The heat has permeated his whole body now, seeped down to his bones, drawing tiny beads of sweat out of his skin as the great stone oven roars just a few feet away.

“Scent is made up of matter,” he whispers. “Your hands touching the dough. Your breath, when you come. I want to taste you inside the bread.”

Raquel doesn’t say anything to this, just lifts one thigh to wrap around his waist, fists his open pajama top in both hands to tug him closer, and opens herself all the way up, and then in one long, smooth thrust, he’s home inside her.

“Raquel,” he pants urgently into her skin, tasting yeast and flour on his tongue as it traces the tendons of her throat, and he can feel her murmuring his name in response, her mouth buried in the thick, soft curls of his hair.

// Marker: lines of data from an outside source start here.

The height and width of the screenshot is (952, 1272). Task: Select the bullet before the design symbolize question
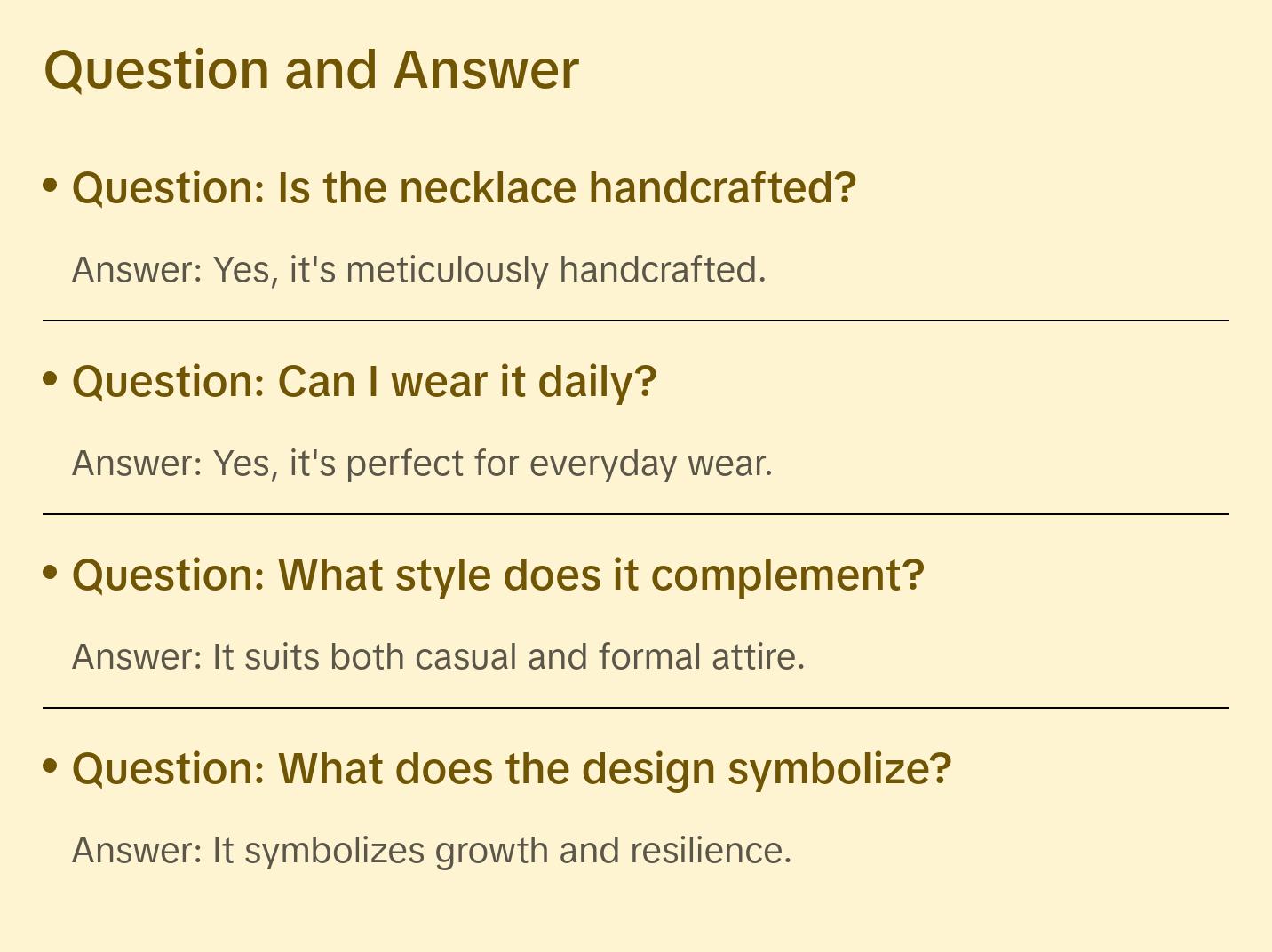(51, 766)
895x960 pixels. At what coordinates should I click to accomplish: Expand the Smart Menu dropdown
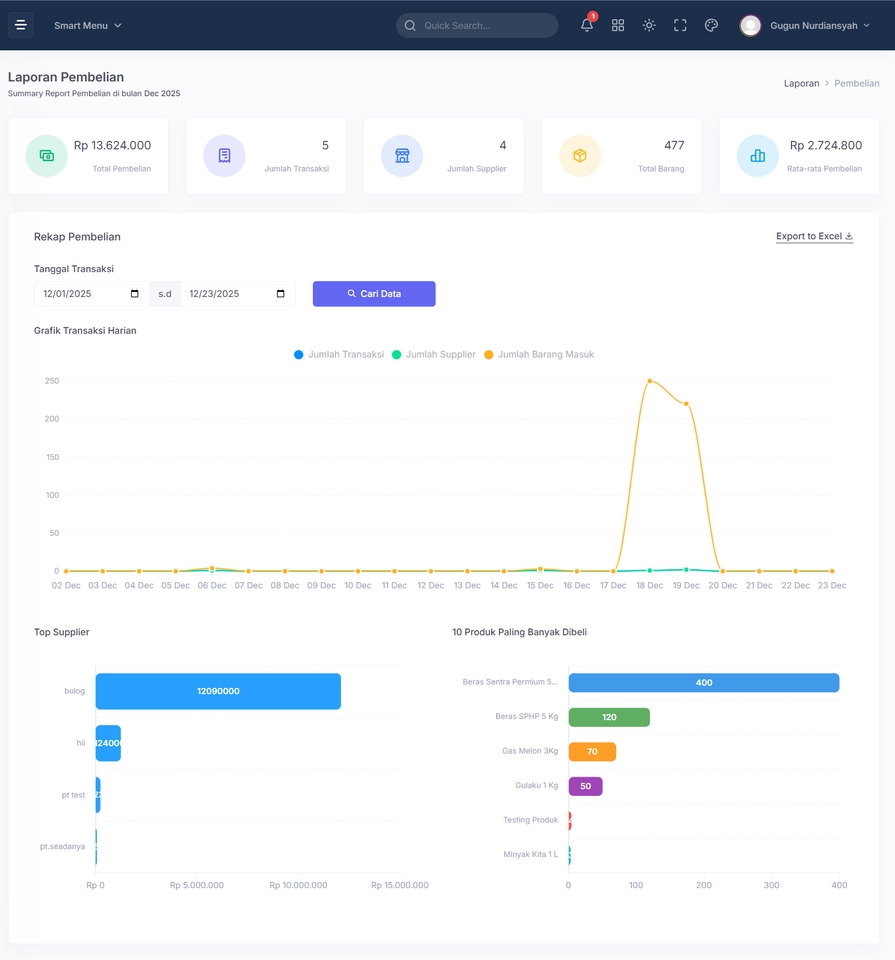(88, 26)
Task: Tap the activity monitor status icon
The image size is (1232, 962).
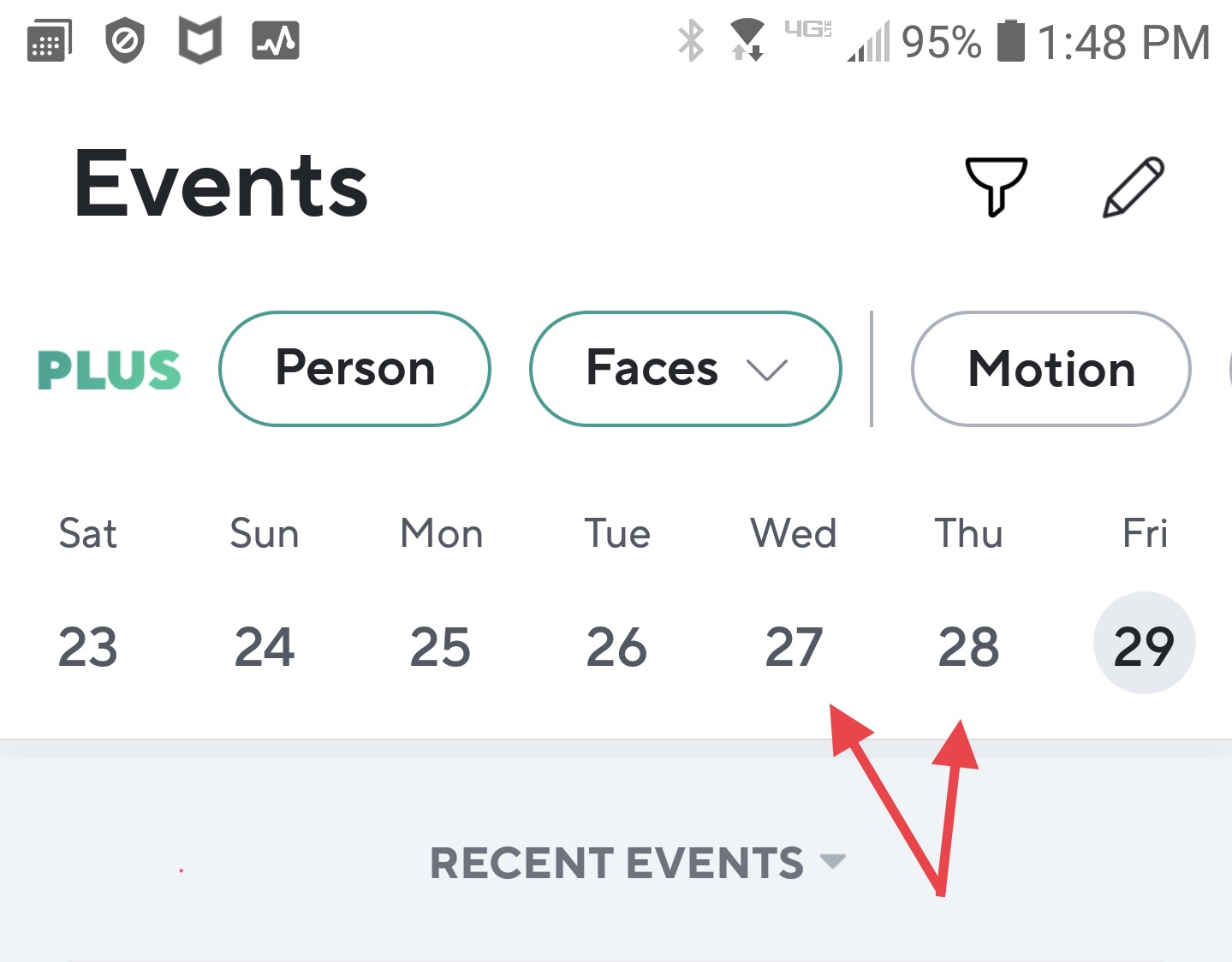Action: 276,41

The ancient monastery walls soak up everything - the scents of their bodies, the sounds of their cries - and distantly, a part of Sergio’s still-conscious mind is awestruck and humbled by this, that his love for Raquel has melted into the thousand-year history of these stones, so that no matter what, now it will outlive them. 

They come together, bodies damp with sweat, breath coming in deep gasping cries, hands roaming everywhere, heat from the stone oven swirling around their shuddering bodies like a dry desert wind, fierce and warm and sweet and full of a hundred emotions they cannot name.

* * * * *

“I don’t know what you did to this bread,” Palermo will say to Mónica at lunch, as he holds up the thick slice in his hand which he has lavished with farm-fresh butter and flakes of white salt, “but it’s the best fucking bread I’ve ever tasted.”

Sergio and Raquel - who were just thinking the same thing - stare down at their plates, unable to meet each other’s gaze, each hiding a soft, secret smile.

* * * * *

That night, when Sergio kisses his way up the inside of Raquel’s thigh to rest his forehead on the soft mound of her pelvic bone and breathe in her scent, he can still smell the aroma of fresh-baked bread.

**Notes for the Chapter:**

> I have absolutely no memory of whether or not we learn anything over the course of the show about Mónica's family, so it's entirely possible that my made-up headcanons for her are - or will turn out to be - way off-base; but once I got the picture in my head of her as a blue-collar rural kid who went off to the big city to make something of herself, and had to carefully hide that part of herself away from Arturo who would never appreciate it, it felt so right that I couldn't let it go.


	2. Pa amb tomàquet (Denver y Cincinnati)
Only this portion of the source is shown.